Keberhasilan untuk bisa menikmati khusyuk harus dibarengi dengan komitmen kuat untuk menghadirkan dan menyertakan rasa tunduk, patuh, dan khidmat.
Oleh. Arum Indah
(Kontributor Narasiliterasi.id)
Narasiliterasi.id-Menikmati kekhusyukan saat melaksanakan salat merupakan anugerah yang luar biasa sebab tak semua orang bisa mereguk kenikmatannya. Jangankan menikmati, untuk menyadari betapa pentingnya kekhusyukan pun belum tentu semua orang tahu. Khusyuk dapat diartikan ketenangan dan ketenteraman selama melaksanakan salat.
Secara bahasa, khusyuk berarti penuh penyerahan, kebulatan hati, sungguh-sungguh, dan penuh kerendahan hati. Dengan kata lain, menikmati kekhusyukan bermakna menikmati ibadah dengan sungguh-sungguh dan penuh kerendahan hati. Sungguh-sungguh karena kita tengah berhadapan dengan Allah Tuhan semesta alam dan merasa rendah hati karena posisi kita sebagai hamba yang penuh dengan kekhilafan.
Sebagai seorang muslim, sudah seharusnya kita bisa menikmati kekhusyukan dalam tiap salat agar ibadah yang kita jalani tak hanya sekadar menggugurkan kewajiban, tetapi juga memberikan ketenangan dan kelegaan dalam hati. Tidak bisa menikmati kekhusyukan saat melaksanakan salat harusnya menjadikan jiwa kita merasa kehilangan sebagaimana kehilangan benda yang berharga seperti uang ataupun yang lain. Kita harus dapat memosisikan khusyuk sebagai sesuatu yang sangat berharga dalam hidup sehingga saat kita tak menjumpai dan menikmatinya dalam salat, jiwa akan sedih dan berusaha untuk mencarinya.
Firman Allah dalam surah Al-Mu’minun ayat 1-2:
قَدْ اَفْلَحَ الْمُؤْمِنُوْنَ ۙ الَّذِيْنَ هُمْ فِيْ صَلٰو تِهِمْ خَاشِعُوْنَ
Artinya: “Sungguh, beruntunglah orang-orang mukmin, yaitu orang-orang yang khusyuk dalam salatnya.”
Juga firman Allah dalam surah Al-Baqarah ayat 45:
وَاسْتَعِيْنُوْا بِالصَّبْرِ وَالصَّلٰوةِ ۗ وَاِنَّهَا لَكَبِيْرَةٌ اِلَّا عَلَى الْخٰشِعِيْنَۙ
Artinya: “Mohonlah pertolongan kepada Allah dengan sabar dan salat. Sesungguhnya salat itu amat berat kecuali bagi orang-orang yang khusyuk.”
Dua surah di atas menjelaskan bagaimana Allah menempatkan orang yang bisa menikmati kekhusyukan dalam salatnya sebagai hamba yang beruntung diperingkat pertama, berada di atas orang-orang yang menjaga perkataan dan perbuatannya, orang-orang yang membayar zakat, dan orang-orang yang amanah. Mengapa demikian? Sebab salat itu merupakan tiang agama. Insyaallah perbuatan yang lain akan menjadi baik jika salatnya baik.

———

## Petunjuk Tugas
Salin kata demi kata bagian teks tentang khusyuk dalam salat di atas, dari "Keberhasilan untuk bisa" sampai "selama melaksanakan salat.".

## Bahan
———

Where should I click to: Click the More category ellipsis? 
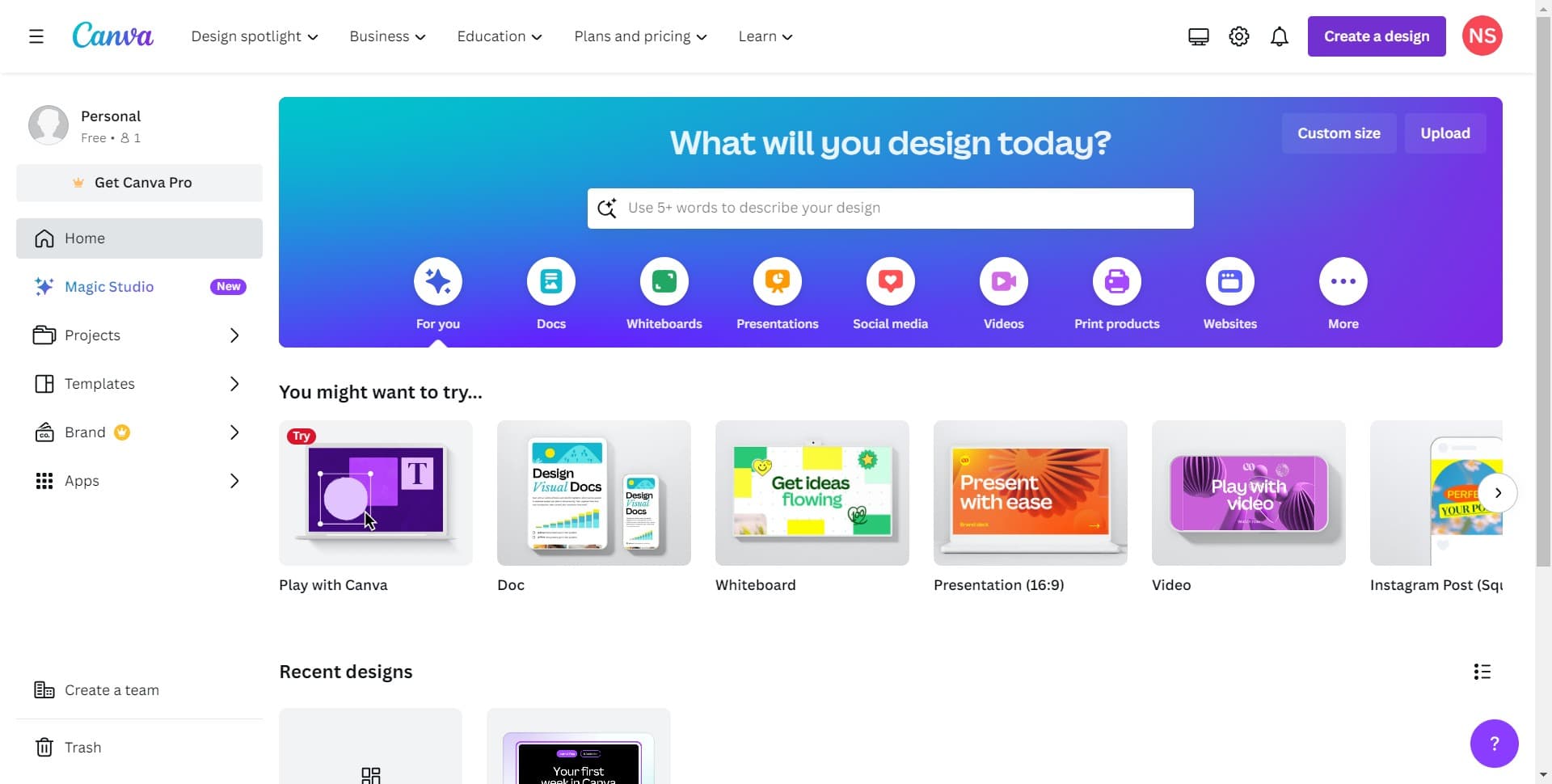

———

## Penyelesaian Soal
Keberhasilan untuk bisa menikmati khusyuk harus dibarengi dengan komitmen kuat untuk menghadirkan dan menyertakan rasa tunduk, patuh, dan khidmat.
Oleh. Arum Indah
(Kontributor Narasiliterasi.id)
Narasiliterasi.id-Menikmati kekhusyukan saat melaksanakan salat merupakan anugerah yang luar biasa sebab tak semua orang bisa mereguk kenikmatannya. Jangankan menikmati, untuk menyadari betapa pentingnya kekhusyukan pun belum tentu semua orang tahu. Khusyuk dapat diartikan ketenangan dan ketenteraman selama melaksanakan salat.